Enrico Guazzoni (1876–1949) stunned the film world with his spectacular 1912 adaptation of Henry Sienkiewicz’s novel Quo Vadis? Although the film lacked much of Griffith’s and Victor Sjöström’s sophisticated use of close-ups and restrained performances, audiences’ sheer wonder at the burning of Rome, chariot races, massive scenes of extras, and lions eating Christians cannot be overestimated. It was all staged on lavish, authentic-looking sets, and the film went on for two hours at a time when thirty minutes was the norm. (Guazzoni remained active through the Fascist period, and excerpts from some of his other films are included in Anthology of Italian Cinema, which we will screen at the end of the year.)
Giovanni Pastrone (aka Piero Fosco) (1883–1959) became the key figure in Italy’s dominance of the European film scene in the brief period prior to World War I, and Cabiria is the high point of his career. As Griffith would later do with the Babylonian sequence in Intolerance, Pastrone painstakingly researched the look of the Second Punic War. As film historian Liam O’Leary, put it, “Compared to the other colossal Italian spectacles of its time, it had an integrity and sense of purpose.” The use of cinematographer Segundo de Chomon’s moving camera was revolutionary. Cabiria achieved a level of prestige and recognition for its artistry that other filmmakers craved. It opened with an eighty-piece orchestra and a choir of seventy in Turin in April, 1914—barely four months before Europe went up in flames, seemingly intent on following Carthage down the road to oblivion. Aside from the excesses of its performers, Cabiria looked like a real glimpse into the past, and the cinema began to fulfill part of its destiny as a virtual time machine. Italy reclaimed some of this spectacle under Mussolini in the films of Carmine Gallone, Alessandro Blasetti, and Mario Camerini, but ironically the country did not return to cinema’s center stage until after the Second World War. Then, it was the antithesis of sword-and-sandal epics—the nitty-gritty Neorealist masterpieces of Luchino Visconti, Roberto Rossellini, and Vittorio De Sica—that commanded attention.

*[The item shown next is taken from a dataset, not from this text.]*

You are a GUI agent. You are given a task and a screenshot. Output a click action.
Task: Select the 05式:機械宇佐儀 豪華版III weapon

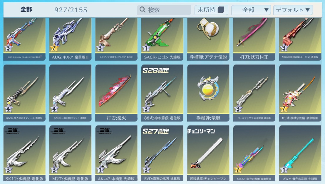(300, 93)
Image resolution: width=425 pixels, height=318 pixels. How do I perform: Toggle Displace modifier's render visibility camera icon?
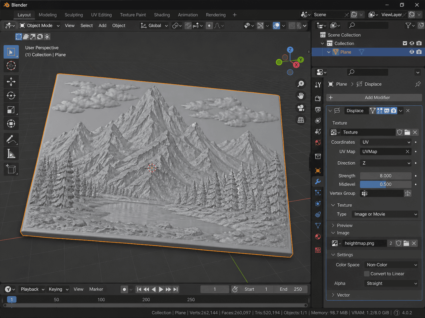click(x=394, y=110)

Once again this week, there are films in the series To Save and Project that we might otherwise have shown in this series: On November 11 and 15, I recommend Lotte Reiniger’s extraordinary animated film The Adventures of Prince Achmed; you have one last chance to catch Benjamin Christensen’s Häxan: Witchcraft Through the Ages on November 13; and Marcel L’Herbier’s very rare L’Argent screens on November 14 and 15. For truly devoted devotees of silent film, there is a marvelous series of screenings at Yale University, December 3–5: After the Great War: European Film in 1919. Interspersed with talks and panel discussions, the series includes many films that MoMA doesn’t have, including Louis Feuillade’s Tih Minh, Abel Gance’s J’Accuse, and films by other major directors.